> **AIM OF THE TASK**
Give again, word for word, the lines below that run from the line with "How do I perform: Click" through the line with "The width and height of the screenshot is (1034, 889).". Drop the pictures.
- Opening Delimiter -
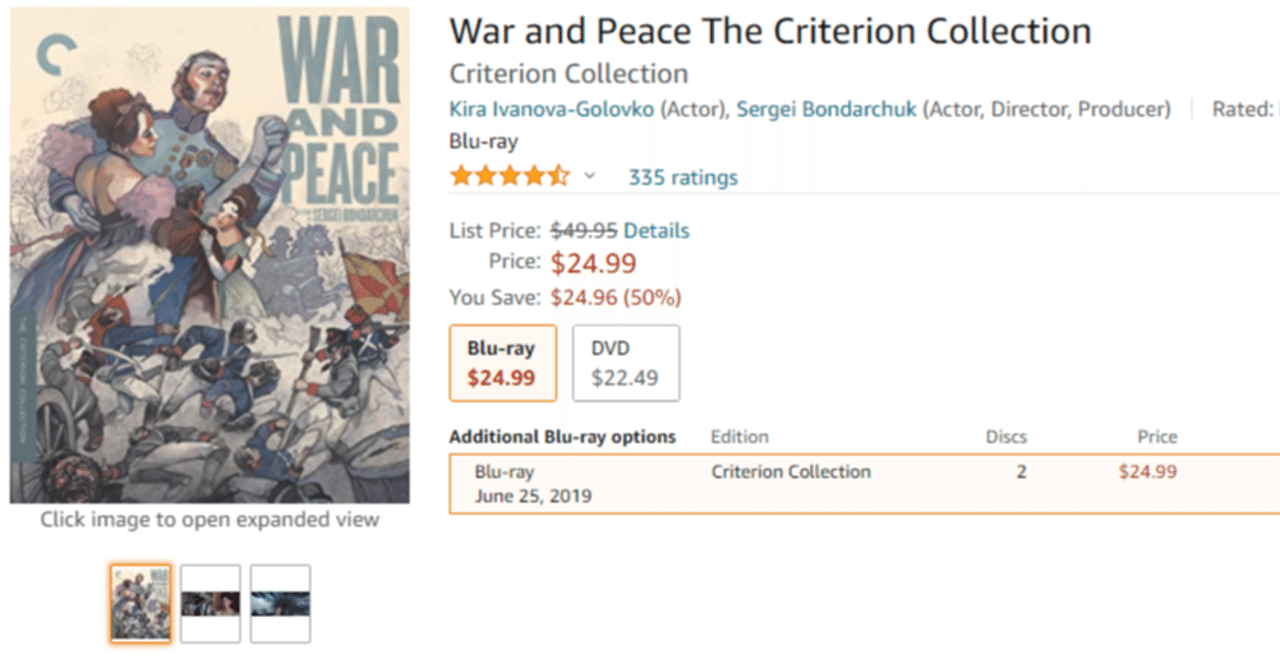Choose the Criterion Collection edition row
This screenshot has height=670, width=1280.
click(791, 471)
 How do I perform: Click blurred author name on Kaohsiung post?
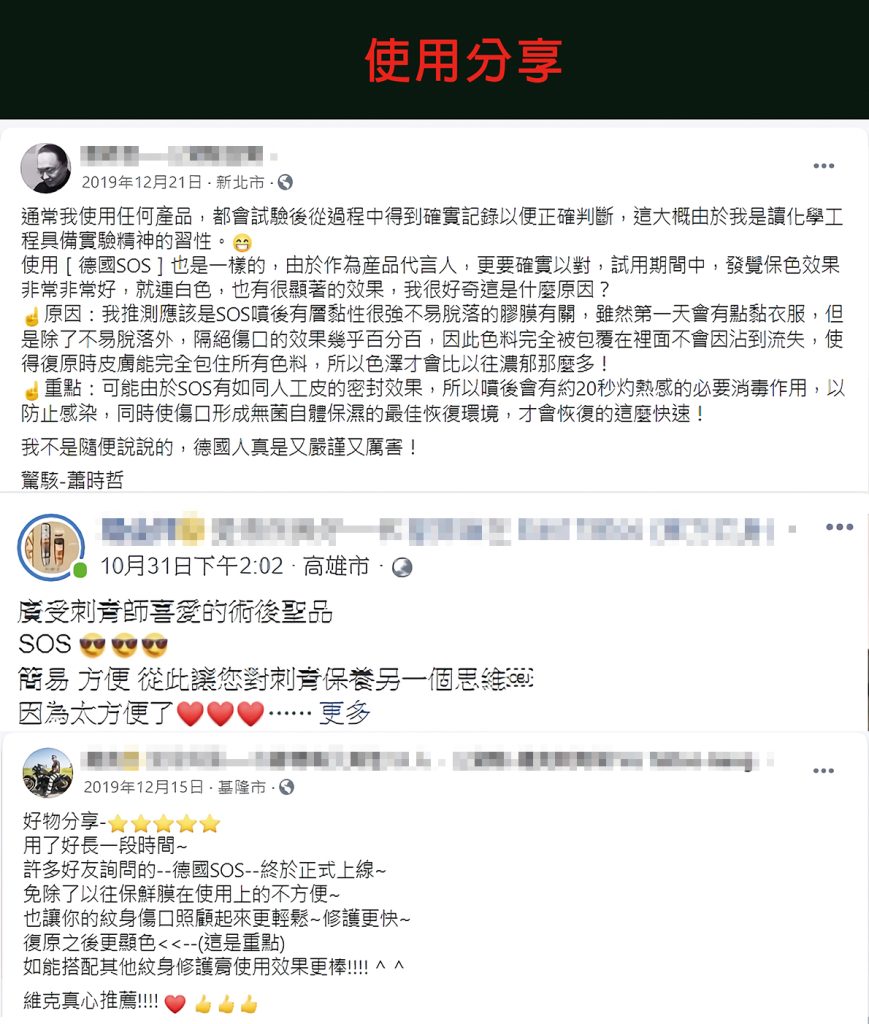437,530
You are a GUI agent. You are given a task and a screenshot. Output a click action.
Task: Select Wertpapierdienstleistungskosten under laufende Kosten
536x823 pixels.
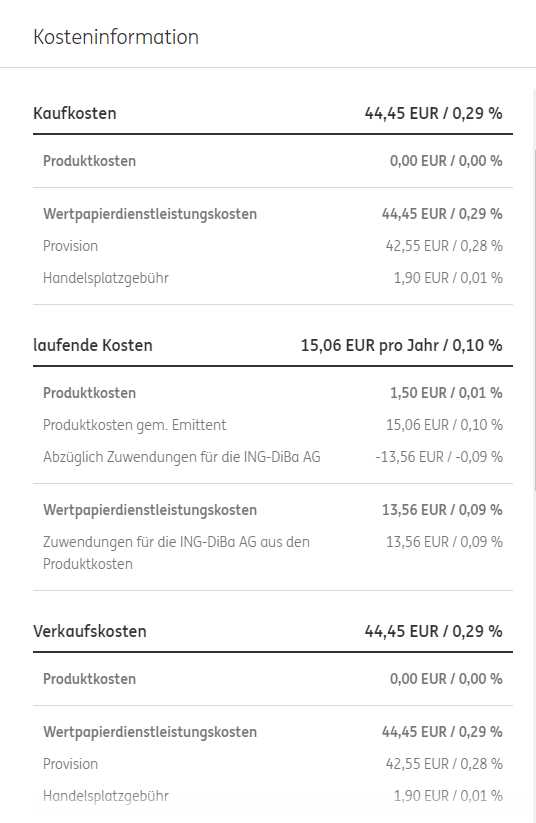pos(150,510)
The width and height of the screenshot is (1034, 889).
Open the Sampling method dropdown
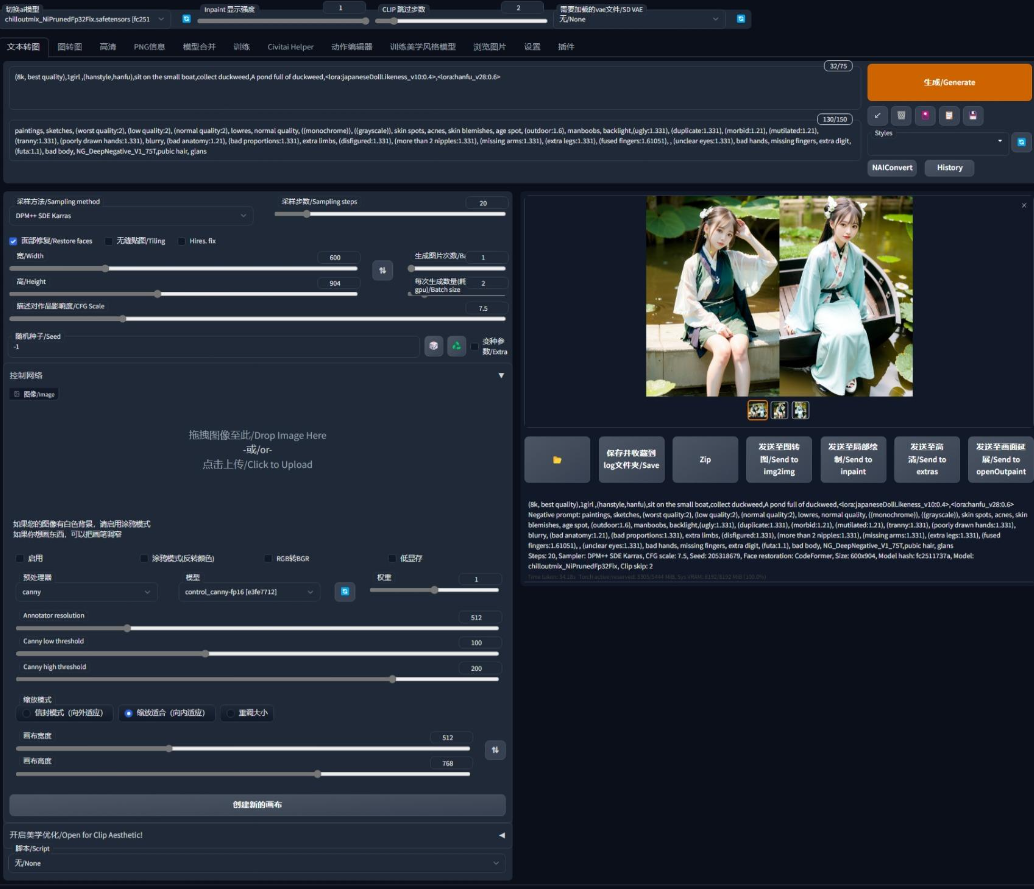tap(132, 215)
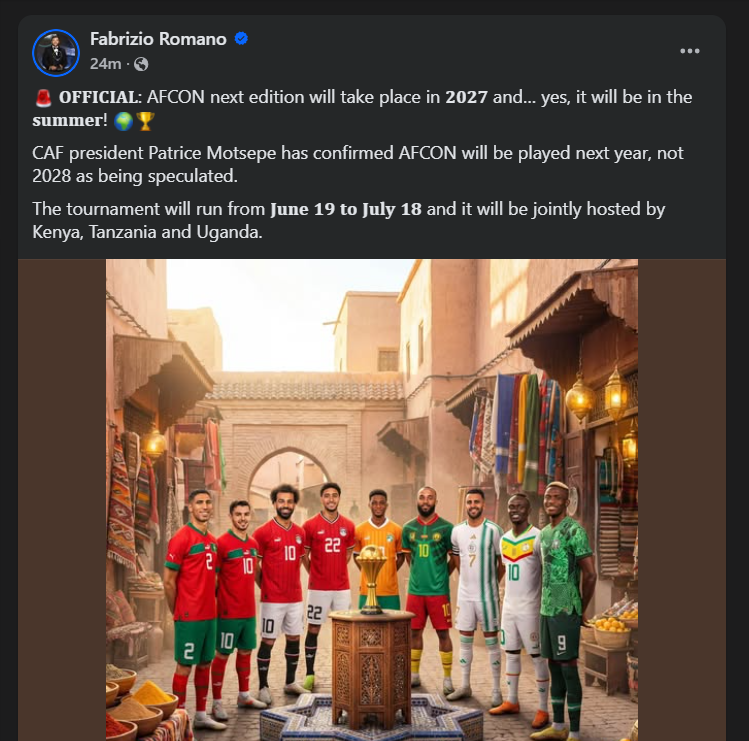Click the basket of oranges in the photo
Viewport: 749px width, 741px height.
pos(611,628)
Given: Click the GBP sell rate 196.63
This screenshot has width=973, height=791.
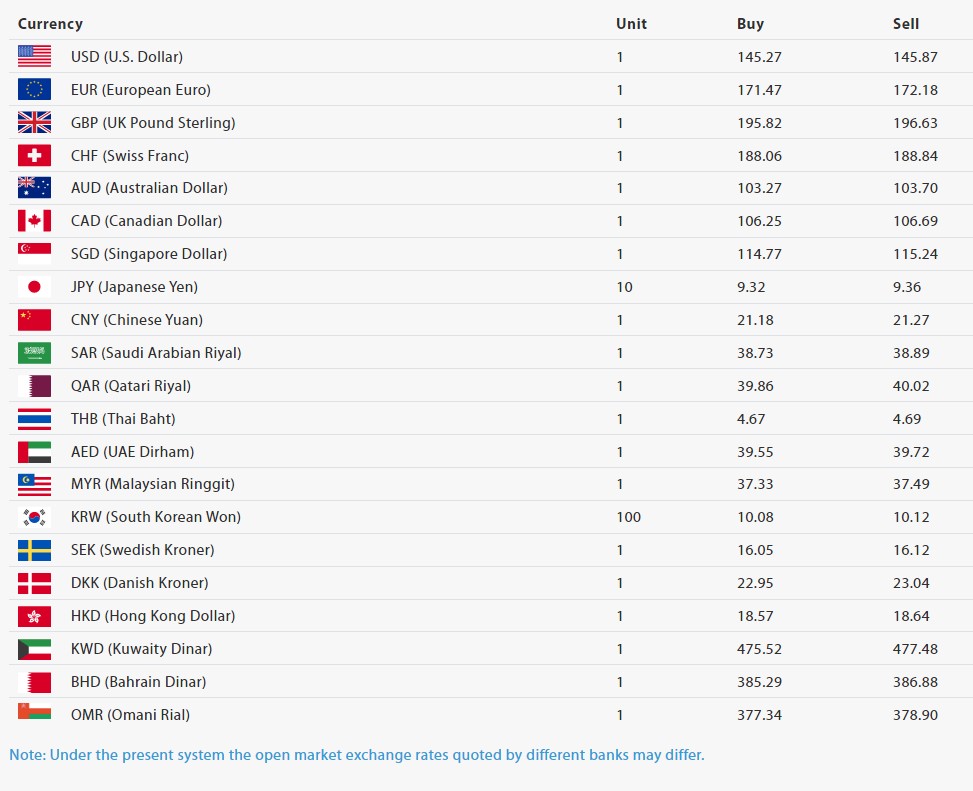Looking at the screenshot, I should pyautogui.click(x=915, y=123).
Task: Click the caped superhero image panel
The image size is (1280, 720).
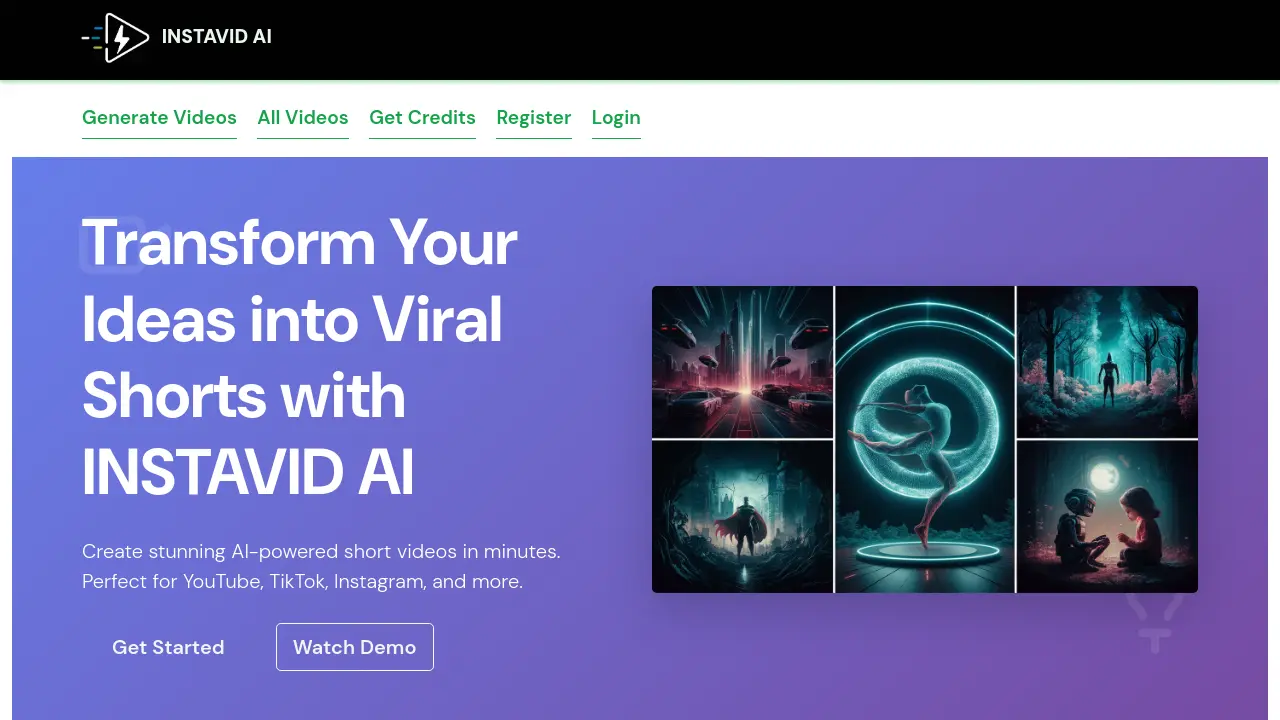Action: [742, 517]
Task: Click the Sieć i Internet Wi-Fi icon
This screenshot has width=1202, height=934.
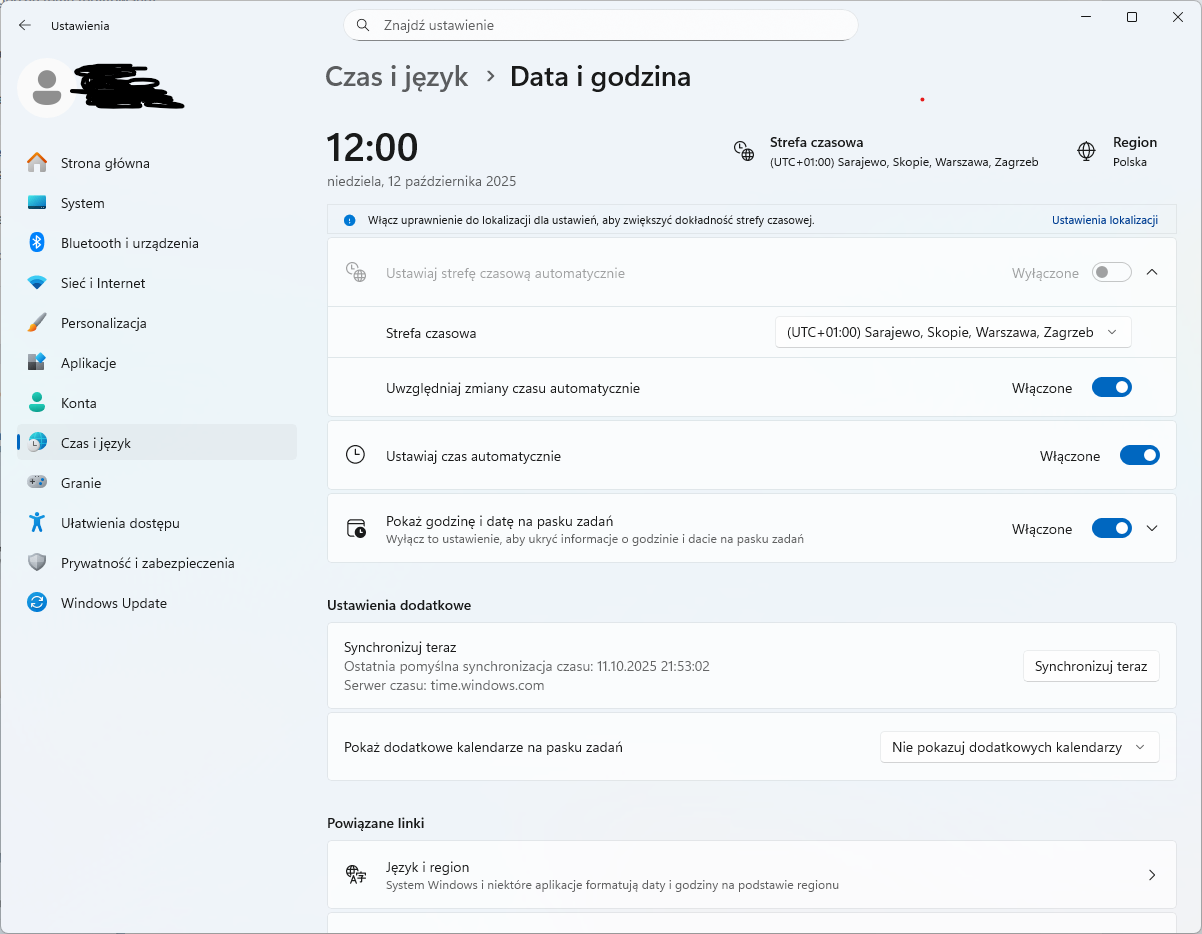Action: pyautogui.click(x=37, y=283)
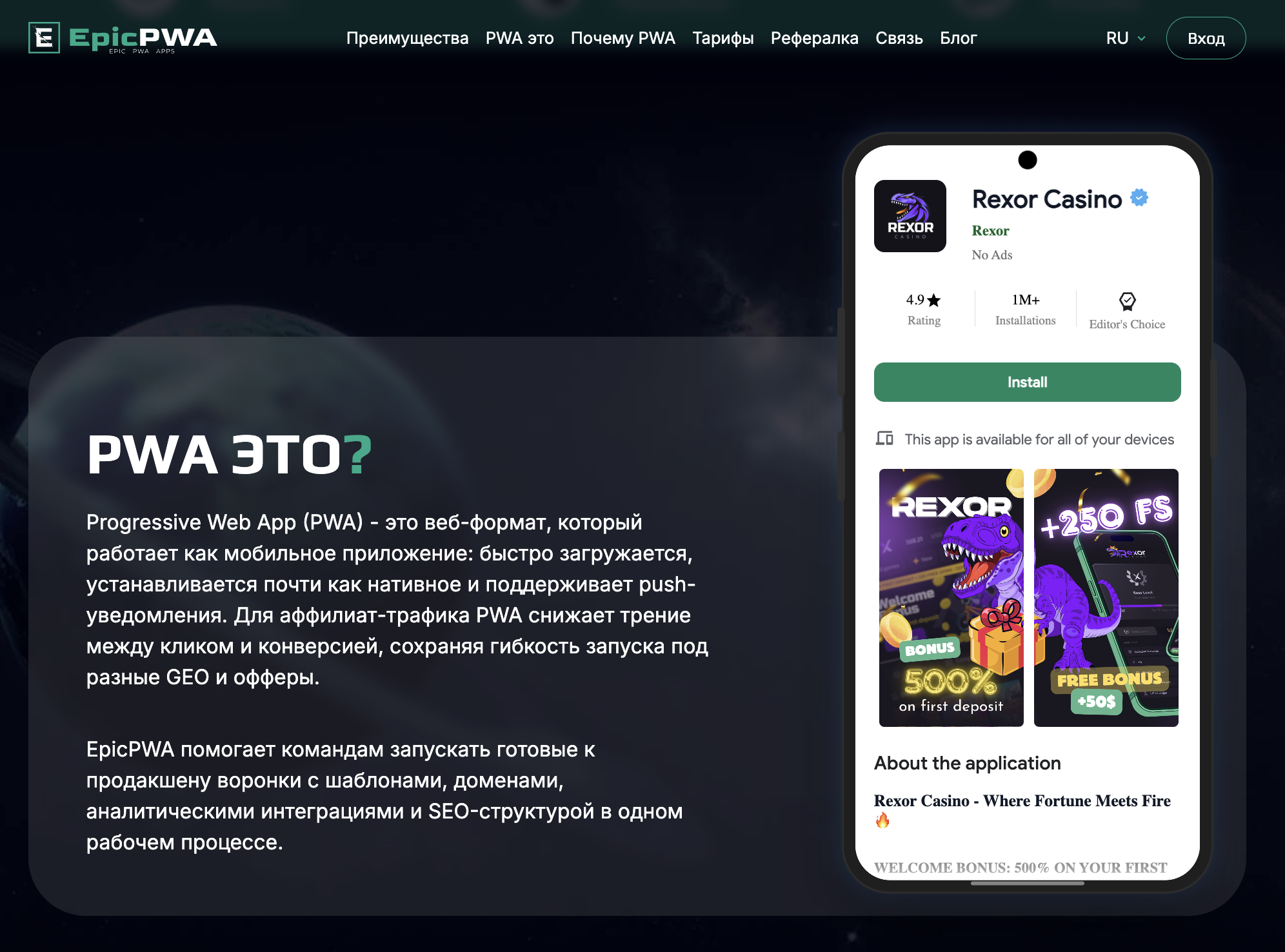Click the blue verified badge beside Rexor Casino
The width and height of the screenshot is (1285, 952).
click(1139, 198)
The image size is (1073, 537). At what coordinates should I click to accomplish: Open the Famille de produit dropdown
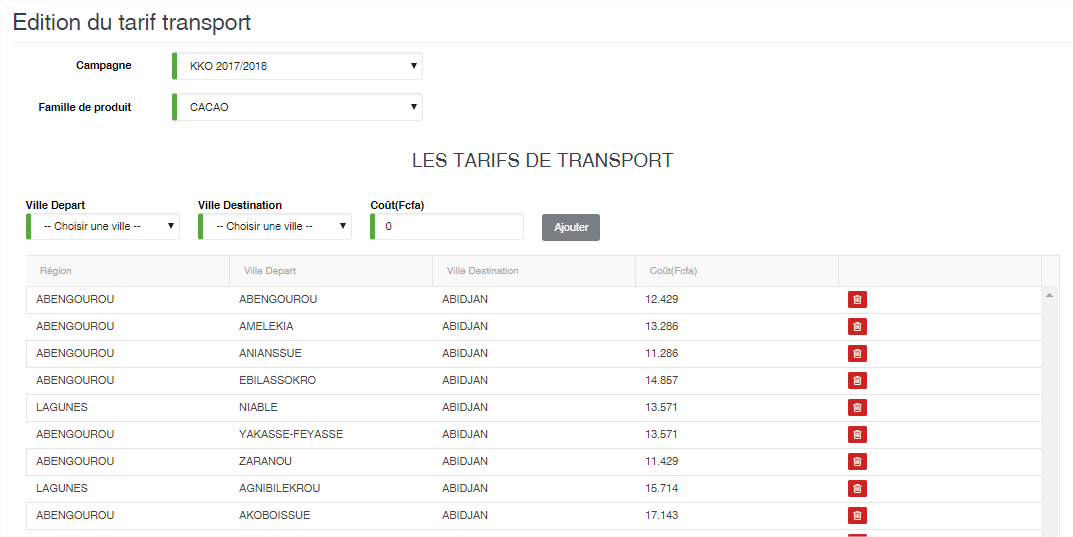point(297,107)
- Closing Delimiter -
> **ANSWER TO THE PROBLEM**
 How do I perform: Click blurred author name on Kaohsiung post?
437,530
You are a GUI agent. You are given a task and a screenshot. Output a click action.
Task: Select Wertpapierdienstleistungskosten under laufende Kosten
536x823 pixels.
pos(150,510)
The width and height of the screenshot is (1034, 889).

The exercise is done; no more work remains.